# Task details:
Word for word, output every line of the material below, minus pictures.

# Records for processing:
BEGIN
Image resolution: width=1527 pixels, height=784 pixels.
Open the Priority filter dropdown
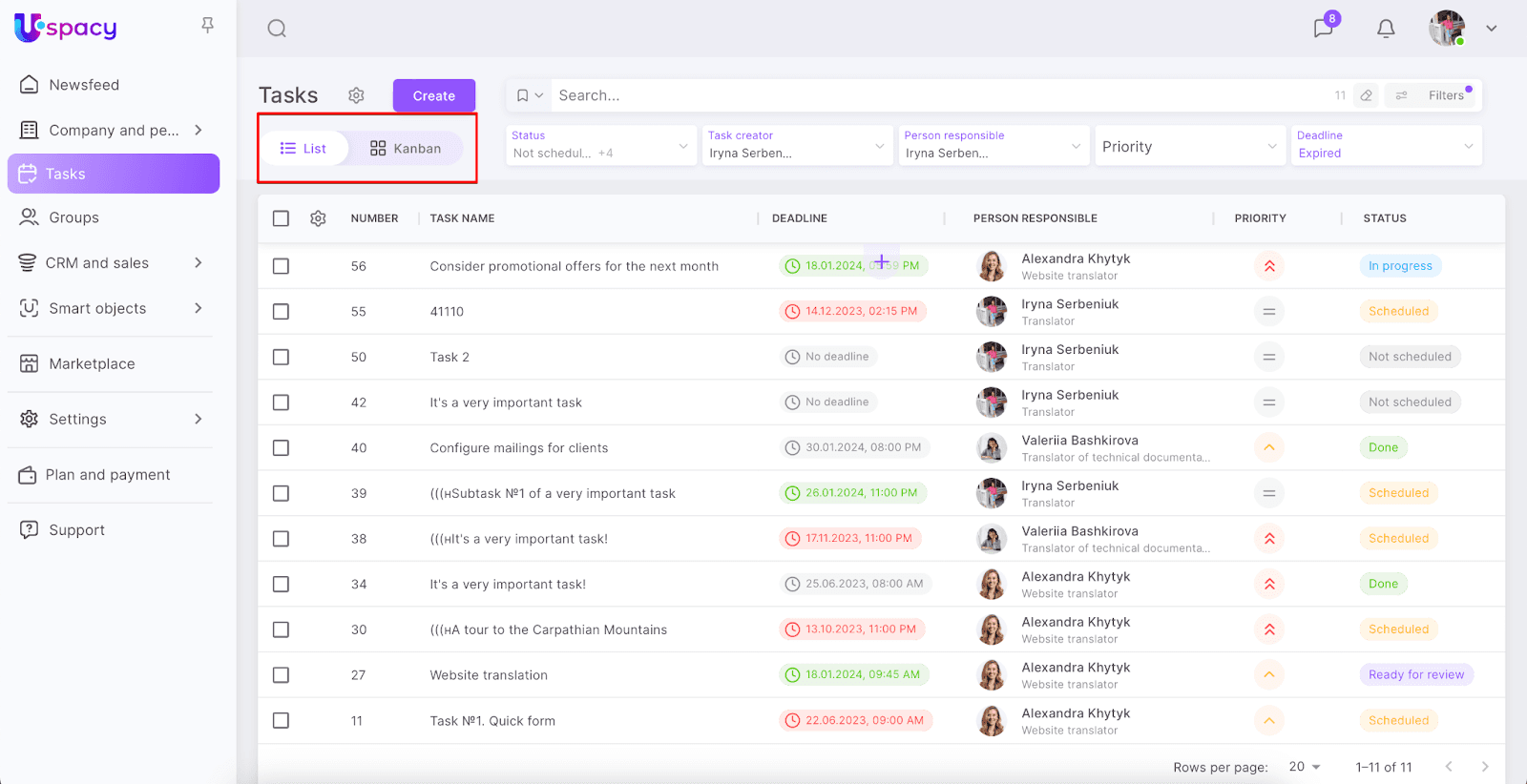(x=1188, y=146)
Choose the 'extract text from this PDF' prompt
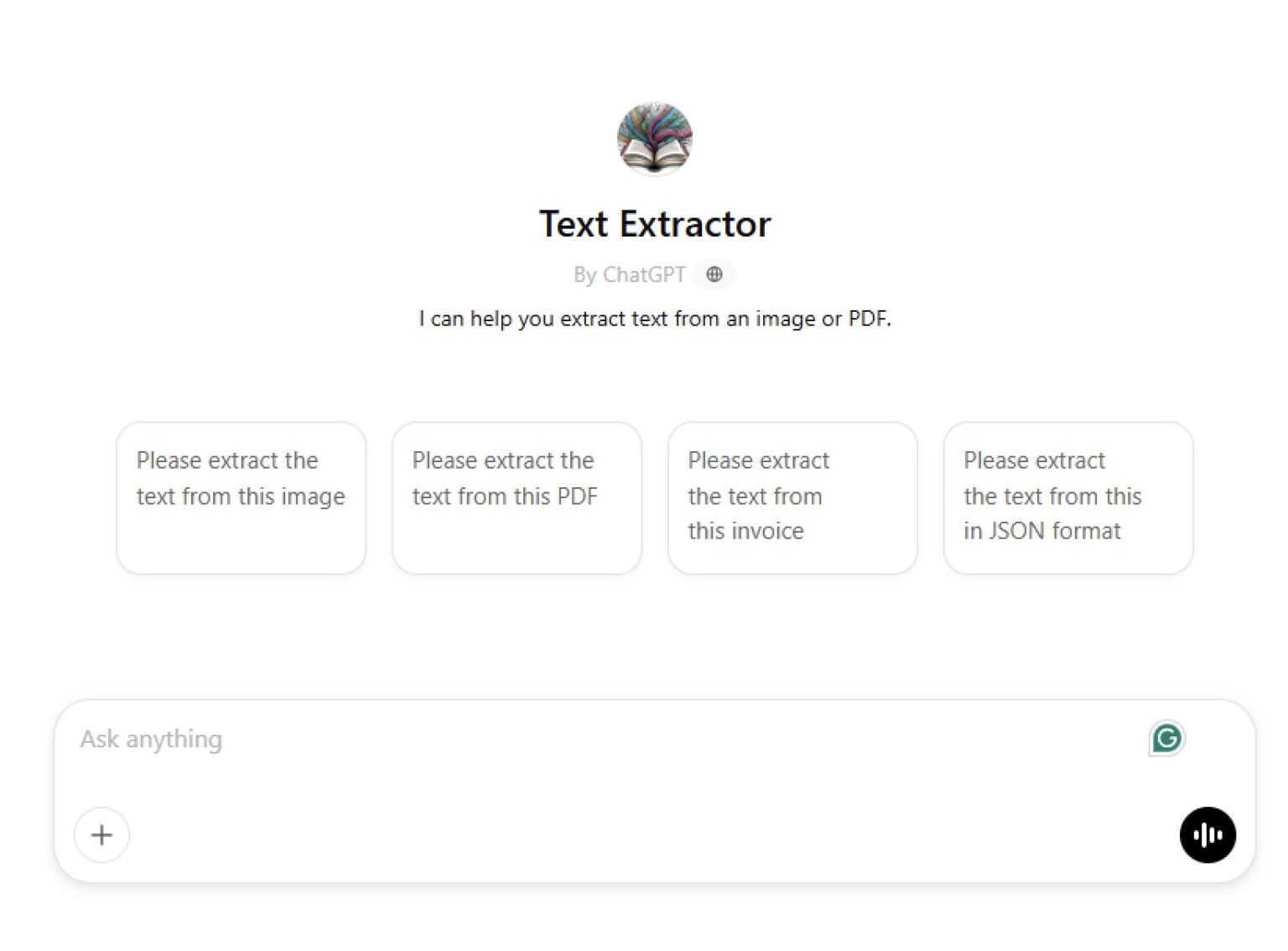Screen dimensions: 1288x951 [516, 496]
END
# Result for this exercise:
Image resolution: width=1527 pixels, height=784 pixels.
Open the Priority filter dropdown
(x=1188, y=146)
Choose the 'extract text from this PDF' prompt
Screen dimensions: 1288x951 [516, 496]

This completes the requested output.